Quick introduction to convex sets, convex functions and Jensen's inequality

A set \(C\) is *convex* if for all \(a,b\in C\) and \(0<\lambda<1\), the element \(\lambda a + (1-\lambda)b\) is also in \(C\).

Geometrically, if a line is connected between \(a\) and \(b\) then every point on the line is also in the set as depicted below.

A function \(f\) is *convex* over the convex domain \(C\) if for all \(x_{1},x_{2}\in C\) and \(\lambda\in[0,1]\)
\begin{equation}
f(\lambda x_{1}+(1-\lambda)x_{2}) \le \lambda f(x_{1}) + (1-\lambda)f(x_{2})
\end{equation}
The function is *strictly convex* if equality only holds for \(\lambda=0\) or \(\lambda=1\). Note that if \(-f\) is convex we call the function *concave*.

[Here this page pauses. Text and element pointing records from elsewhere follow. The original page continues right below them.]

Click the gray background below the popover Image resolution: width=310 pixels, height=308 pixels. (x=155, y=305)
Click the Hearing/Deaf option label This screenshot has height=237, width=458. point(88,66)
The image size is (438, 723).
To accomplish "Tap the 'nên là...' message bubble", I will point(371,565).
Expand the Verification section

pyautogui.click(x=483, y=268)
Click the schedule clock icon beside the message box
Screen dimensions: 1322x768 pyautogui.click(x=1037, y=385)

If the domain is the real numbers and \(f\) is twice differentiable then \(d^{2}f/dx^{2}\ge 0\) implies \(f\) is convex, and if \(d^{2}f/dx^{2}> 0\) then \(f\) is strictly convex.

For a convex function \(f(x)\), \begin{equation} \langle f(x) \rangle \ge f(\langle x\rangle) \end{equation} where \(\langle\cdot\rangle\) denotes average.

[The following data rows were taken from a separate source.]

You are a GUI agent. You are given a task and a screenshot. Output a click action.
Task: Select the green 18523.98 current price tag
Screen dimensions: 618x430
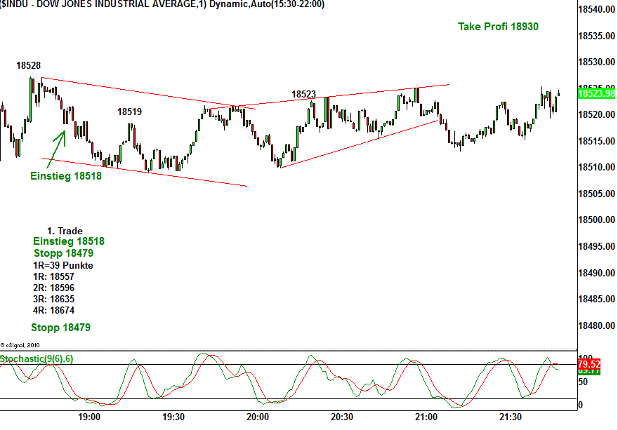[x=596, y=93]

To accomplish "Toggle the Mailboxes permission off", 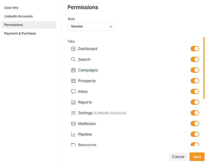I will coord(195,124).
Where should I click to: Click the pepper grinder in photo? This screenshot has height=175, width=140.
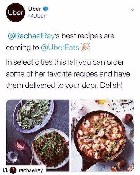(x=127, y=118)
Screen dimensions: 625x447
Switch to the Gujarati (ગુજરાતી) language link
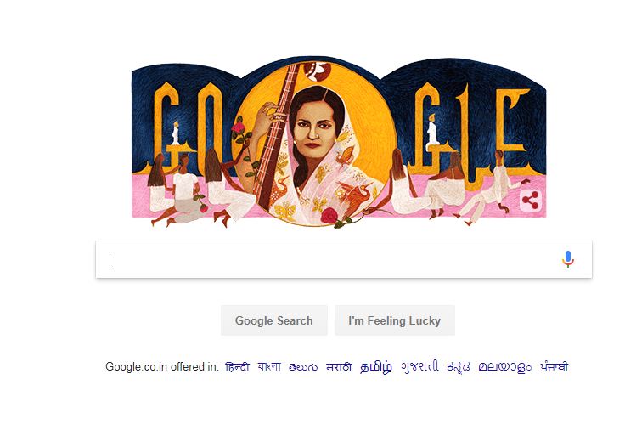coord(419,366)
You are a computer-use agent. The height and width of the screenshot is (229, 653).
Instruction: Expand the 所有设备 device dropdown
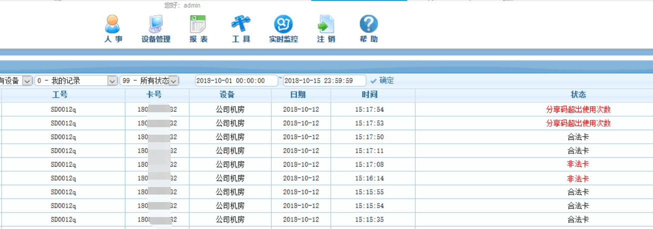[27, 81]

If equality holds \(\langle f(x) \rangle = f(\langle x\rangle)\) and \(f(x)\) is strictly convex, then \(x_{j}=\langle x\rangle\).

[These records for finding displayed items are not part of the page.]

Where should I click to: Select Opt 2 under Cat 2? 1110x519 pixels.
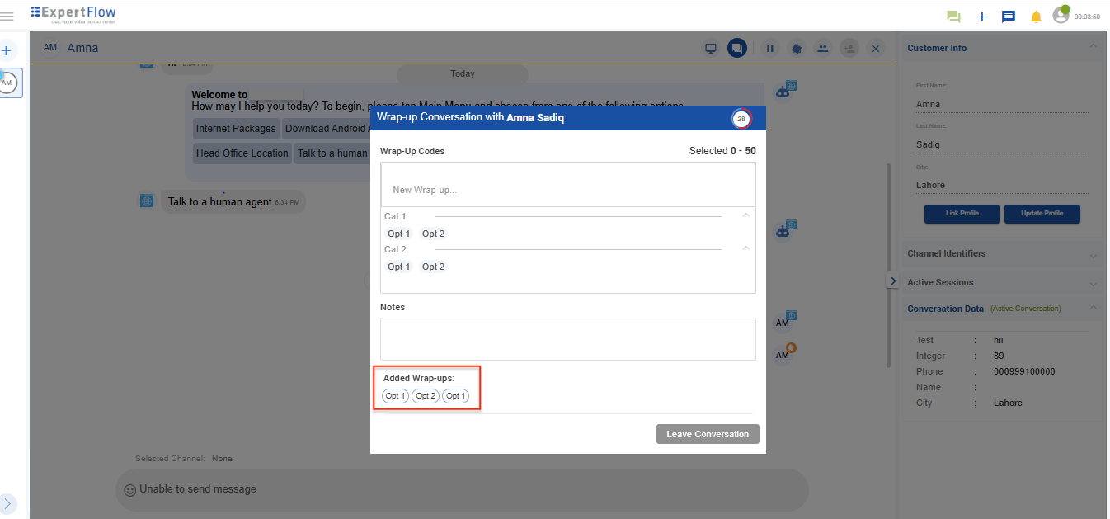(433, 267)
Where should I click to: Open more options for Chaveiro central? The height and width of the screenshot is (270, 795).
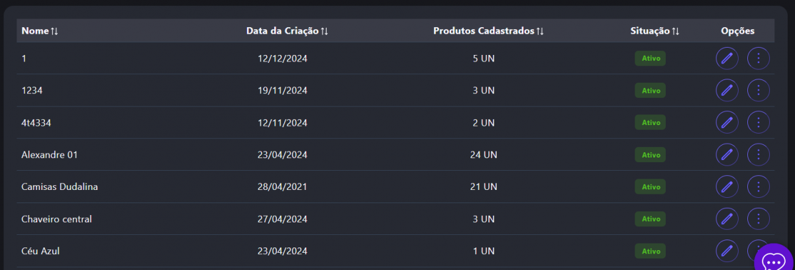[758, 218]
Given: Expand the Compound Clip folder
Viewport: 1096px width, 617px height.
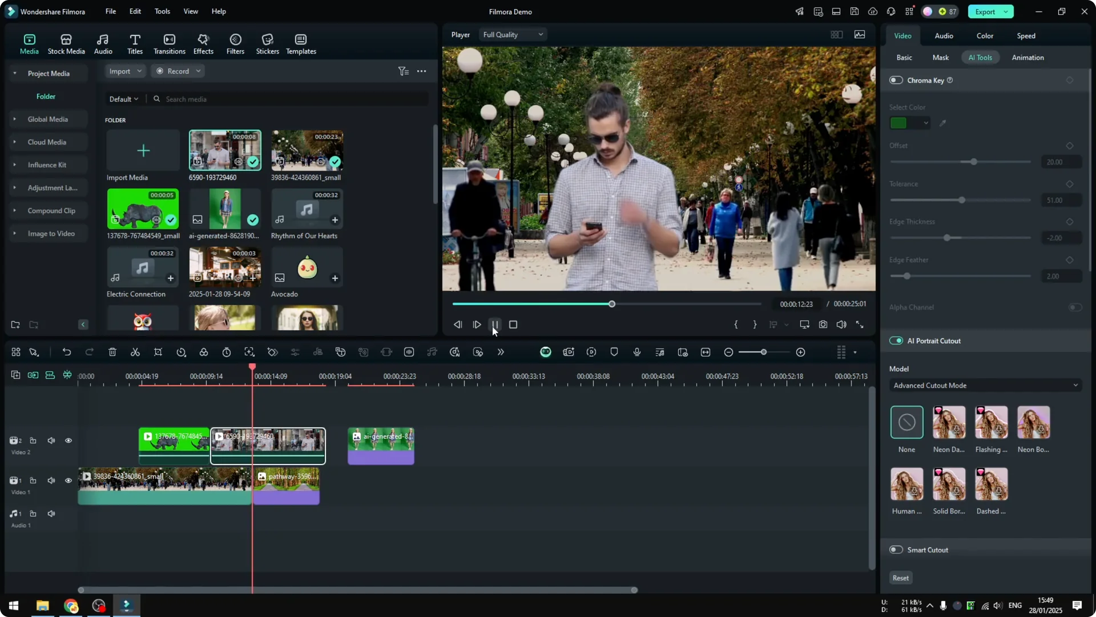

Jensen's inequality can be easily proved by induction on the number of terms in the average:

Proof: With \(m\) terms, the averages are \(\langle x\rangle = \sum_{j=1}^{m} p_{j} x_{j}\) and \(\langle f(x) \rangle= \sum_{j=1}^{m}p_{j} f(x_{j})\) where \(p_{j}\) is the probability of \(x_{j}\). The case \(m=1\) is trivially true.
The case \(m=2\) is
\begin{equation}
p_{1}f(x_{1})+p_{2}f(x_{2}) \ge f(p_{1}x_{1}+p_{2}x_{2})
\end{equation}
which is just the definition of convexity for \(f(x)\). Now assume the result holds for \(m=n\) and look at \(m=n+1\). First note that if \(p_{1}=1\) then all the other probabilities are zero and we are back to the case \(m=1\) so we can assume \(p_{1}<1\).
\begin{align}
\langle f(x) \rangle\equiv \sum_{j=1}^{m+1}p_{j} f(x_{j}) &= p_{1}f(x_{1})+ (1-p_{1})\sum_{j=2}^{n+1}\frac{p_{j}}{1-p_{1}}f(x_{j})\\
&\ge p_{1}f(x_{1})+(1-p_{1})f\left(\sum_{j=2}^{n+1}\frac{p_{j}}{1-p_{1}}x_{j}\right)\\
&\ge f\left(p_{1}x_{1}+(1-p_{1})\sum_{j=2}^{n+1}\frac{p_{j}}{1-p_{1}}x_{j} \right)\\
&= f\left(\sum_{j=1}^{m+1}x_{j}\right) \equiv f(\langle x \rangle)
\end{align}
The first inequality is from using the assumed expression for \(m=n\), and the second from the expression for \(m=2\).